As the glass is only 5.5mm, I wouldn't repair it. But after replacing the tank, you could use the glass to make a couple of nice small tanks. Use them outdoors if you don't trust your first attempt at silicone work.


----------



## alto (7 Apr 2018)

I always end up with favourite side views on my tanks
It would drive me madd if only the front was optiwhite glass


----------



## Keith GH (8 Apr 2018)

Marcel

I recently had a Kitchen fire the builders repair cost was Au$50.000 and that did not include 5 days of 5 people doing all the cleaning smoke damage etc.

Some insurance companies will try anything to get out of paying.

Keith


----------



## leedsrhinojohn (8 Apr 2018)

My biggest concern would be lack of sleep, If you fixed it yourself would you sleep soundly at night? I wouldn't, I would be up and down checking the tank and worrying it might leak.
Best to get a new one imo, if for nothing else then for peace of mind.


----------



## zozo (8 Apr 2018)

Keith, tell me about it, i know... Seems to be the same all over the world.. And with many insurances you only are insured you get a headage if you ever need them. So actualy they can not be accused of lying, you got what you payed for, they made something sure..

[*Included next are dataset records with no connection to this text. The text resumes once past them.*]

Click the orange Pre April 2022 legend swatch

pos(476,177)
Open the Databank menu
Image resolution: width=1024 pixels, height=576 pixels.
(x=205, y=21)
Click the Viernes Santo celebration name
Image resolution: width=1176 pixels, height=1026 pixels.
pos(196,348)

Short story of a guy with new interiour the insurance company said Wow! Sir, that's a $100.000,- you need to insure this!! So he did insured it for the adviced $100.000,- for $70 a month.. 6 years later something sadly happened and he needed to claim this insurance. Than the company said, but Sir!? We are not going to refund you $100.000 for 6 year old stuff!!  Minus economic depreciation we can not give you more than $ 15.000.

Go figure  spend a $100.000 and with an insurance premium 7 years x $70 p/m = $49200 to get only 10% of the total investment in return if something unfortunate happens. If that aint a headage..


----------



## ian_m (8 Apr 2018)

My mate DIY repaired the torn seams in his tank in 1992, just asked him, and tank us still fine. Obvious one seam is different than the rest but 26 years later water is still in tank.


----------



## Keith GH (9 Apr 2018)

Marcel 

My insurance is new for old I checked that out very early (many years ago)    

When my tank cracked it done a lot of damage to the cabinet I built.  The biggest difference I am a Cabinet maker and had teaching the trade for over 20 years then.    The builder claimed for all the work then contracted me to do the job.

Keith


----------



## Barbara Turner (9 Apr 2018)

Hey All,
Thanks for everyone's support and suggestions. I just bought a new red sea reefer 350 tank, in the optiwhite glass I wanted.  
I got a very good deal and don't have to wait for 6 - 8 weeks.
A little bit heavier than the Juwel in 12mm glass

Pipework is going to be the next fun challenge as I want to hide everything in the weir, then start the fun process of slowing moving everything across. 

If the plastic trim was still in one piece I probably would have glued it back together.


----------



## alto (9 Apr 2018)

Congrats

They are stunning tanks - white or black?


----------



## Keith GH (10 Apr 2018)

Barbara 

You made the correct decision in getting a quality new tank.

Keith


----------



## Barbara Turner (10 Apr 2018)

It's in Black, really pleased with the tank.  Just going to be lots of work moving everything over.  
Has anyone found any pool filter sand that's a similar color to ADA La Plata Sand?


----------



## alto (10 Apr 2018)

Texture, no
Color, not really similar, but well enough 

If you really like La Plata, just pick some up - sand layer should be very thin so don't need that much (unless you're planting on regular sand turnover, maintenance &/or sand dwellers)

There are some reef sands that are very similar but then may impact pH (& just as $$$ anyway)


----------



## castle (15 Apr 2018)

Does anyone else have insurance for water damage? Every year when I change or renew I make sure my aquariums if they leak I am fully covered, has an excess tho.


----------



## Angus (15 Apr 2018)

You will probably struggle to find a sand with the quality of colour variations as La Plata, but any of the lighter tone pool filter sands should be a good 2nd best.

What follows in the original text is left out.